Our conclusion is strengthened by the decision of the Supreme Court in Brierhurst Realty Co. v. Lembrecht et al., 299 Pa. 9. In that case, the plaintiff, the owner of an apartment house, employed defendants, real estate brokers, to collect rents due from tenants and to account generally as its rental agent in connection with the premises. Plaintiff filed a bill in equity praying for an accounting, and a decree was entered in its favor in the sum of $4,444.56. The Supreme Court, holding that an attachment could not issue for nonpayment of this decree, said: “Here the amount sought to be collected was not a trust fund, but a sum due under an agency employment as real estate brokers, to collect rents. The amount in controversy is merely a debt due under that employment. Com. ex rel. v. Heston, 292 Pa. 63, also cited by appellant does not support its contention, but on the contrary rules the present appeal against it. There an attempt was made to enforce by attachment payment of money arising under a contract in which no question of trust was involved, and we held such proceedings were not permissible since the passage of the Act of July 12,184'2, P. L. 339. Here a similar attempt is being made to collect a debt which arises under a contract of employment. See also Ross v. Dever, 298 Pa. 146.”

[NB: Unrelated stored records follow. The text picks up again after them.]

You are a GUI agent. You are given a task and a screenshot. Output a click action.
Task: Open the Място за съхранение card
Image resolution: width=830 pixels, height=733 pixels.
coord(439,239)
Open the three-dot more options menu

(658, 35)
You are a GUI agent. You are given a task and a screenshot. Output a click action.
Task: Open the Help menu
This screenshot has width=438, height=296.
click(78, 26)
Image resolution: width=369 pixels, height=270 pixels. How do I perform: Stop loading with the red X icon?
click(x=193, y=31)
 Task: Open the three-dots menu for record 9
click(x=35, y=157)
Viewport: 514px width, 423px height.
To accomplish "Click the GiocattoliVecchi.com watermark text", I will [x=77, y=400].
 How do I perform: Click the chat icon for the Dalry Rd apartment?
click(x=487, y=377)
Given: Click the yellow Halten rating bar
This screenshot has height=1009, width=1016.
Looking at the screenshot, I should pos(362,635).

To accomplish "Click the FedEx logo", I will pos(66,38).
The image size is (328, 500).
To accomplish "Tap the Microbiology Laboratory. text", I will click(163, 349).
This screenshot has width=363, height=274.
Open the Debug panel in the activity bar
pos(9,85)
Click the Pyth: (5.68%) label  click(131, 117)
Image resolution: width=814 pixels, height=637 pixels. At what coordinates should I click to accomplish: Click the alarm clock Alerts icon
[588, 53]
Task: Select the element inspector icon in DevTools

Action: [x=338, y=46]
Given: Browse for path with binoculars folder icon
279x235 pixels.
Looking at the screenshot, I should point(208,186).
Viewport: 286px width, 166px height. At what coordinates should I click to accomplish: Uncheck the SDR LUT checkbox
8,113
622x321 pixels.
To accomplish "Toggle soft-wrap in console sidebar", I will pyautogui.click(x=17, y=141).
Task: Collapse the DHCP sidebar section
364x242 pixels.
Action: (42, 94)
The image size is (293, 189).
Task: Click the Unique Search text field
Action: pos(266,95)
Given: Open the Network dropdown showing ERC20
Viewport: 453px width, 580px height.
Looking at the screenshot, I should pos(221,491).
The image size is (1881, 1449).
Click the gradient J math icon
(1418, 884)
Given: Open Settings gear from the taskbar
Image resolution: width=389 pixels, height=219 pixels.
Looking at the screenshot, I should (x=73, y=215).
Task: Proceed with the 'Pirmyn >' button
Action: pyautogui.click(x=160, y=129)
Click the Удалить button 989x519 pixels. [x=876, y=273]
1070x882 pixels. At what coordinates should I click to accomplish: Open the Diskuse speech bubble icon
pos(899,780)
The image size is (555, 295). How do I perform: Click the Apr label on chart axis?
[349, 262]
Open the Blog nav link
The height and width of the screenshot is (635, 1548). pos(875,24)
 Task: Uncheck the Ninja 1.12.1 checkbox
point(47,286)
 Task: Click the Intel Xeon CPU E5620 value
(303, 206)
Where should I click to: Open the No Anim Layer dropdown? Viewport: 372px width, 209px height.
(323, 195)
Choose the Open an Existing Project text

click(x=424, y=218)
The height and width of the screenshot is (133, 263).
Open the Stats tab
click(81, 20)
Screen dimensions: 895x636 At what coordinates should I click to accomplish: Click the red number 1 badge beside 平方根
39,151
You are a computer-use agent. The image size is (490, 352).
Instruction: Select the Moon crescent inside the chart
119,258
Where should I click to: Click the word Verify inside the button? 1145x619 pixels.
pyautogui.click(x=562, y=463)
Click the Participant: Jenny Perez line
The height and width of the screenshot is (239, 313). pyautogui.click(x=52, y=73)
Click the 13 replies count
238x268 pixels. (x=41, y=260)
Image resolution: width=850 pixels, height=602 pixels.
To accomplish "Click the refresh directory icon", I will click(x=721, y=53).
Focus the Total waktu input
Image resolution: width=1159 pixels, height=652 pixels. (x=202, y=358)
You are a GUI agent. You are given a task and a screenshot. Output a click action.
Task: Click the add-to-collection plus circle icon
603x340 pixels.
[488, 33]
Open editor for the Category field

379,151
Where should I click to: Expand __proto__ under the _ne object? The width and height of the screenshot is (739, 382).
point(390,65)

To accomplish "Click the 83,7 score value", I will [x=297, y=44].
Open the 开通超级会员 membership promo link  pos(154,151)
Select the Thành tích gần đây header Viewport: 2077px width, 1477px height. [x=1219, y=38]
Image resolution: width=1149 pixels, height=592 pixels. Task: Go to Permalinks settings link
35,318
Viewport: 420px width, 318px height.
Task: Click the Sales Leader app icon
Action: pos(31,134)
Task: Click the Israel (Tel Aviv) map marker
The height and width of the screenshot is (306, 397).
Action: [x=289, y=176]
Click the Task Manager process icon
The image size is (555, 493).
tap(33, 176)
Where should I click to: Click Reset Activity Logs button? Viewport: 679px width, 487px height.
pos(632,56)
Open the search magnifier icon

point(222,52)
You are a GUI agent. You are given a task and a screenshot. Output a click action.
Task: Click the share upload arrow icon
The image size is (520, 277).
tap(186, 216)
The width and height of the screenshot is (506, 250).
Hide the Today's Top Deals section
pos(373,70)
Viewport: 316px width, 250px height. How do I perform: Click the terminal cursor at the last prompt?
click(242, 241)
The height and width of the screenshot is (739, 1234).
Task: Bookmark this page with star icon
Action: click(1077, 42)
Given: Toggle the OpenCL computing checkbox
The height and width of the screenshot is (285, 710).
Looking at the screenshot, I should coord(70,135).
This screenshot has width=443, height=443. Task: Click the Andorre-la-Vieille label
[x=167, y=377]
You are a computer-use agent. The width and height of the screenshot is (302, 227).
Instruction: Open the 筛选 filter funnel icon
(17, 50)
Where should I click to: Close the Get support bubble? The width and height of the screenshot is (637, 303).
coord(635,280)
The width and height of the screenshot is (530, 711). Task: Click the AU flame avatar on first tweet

We conclude, therefore, that, plaintiff having received the money as due to him under a valid judgment, there was no impropriety in his using it as his own and that a subsequent reversal of the judgment, while it raises a promise on his part to repay it, does not subject him to imprisonment as for contempt, especially when he no longer has the means wherewith to carry out that implied promise. If it is to be held that plaintiff is not absolutely entitled to a discharge but that the matter is within our discretion, we certainly do not consider this a proper ease for the exercise of our discretion to attach plaintiff’s person.
The petition for the attachment is dismissed.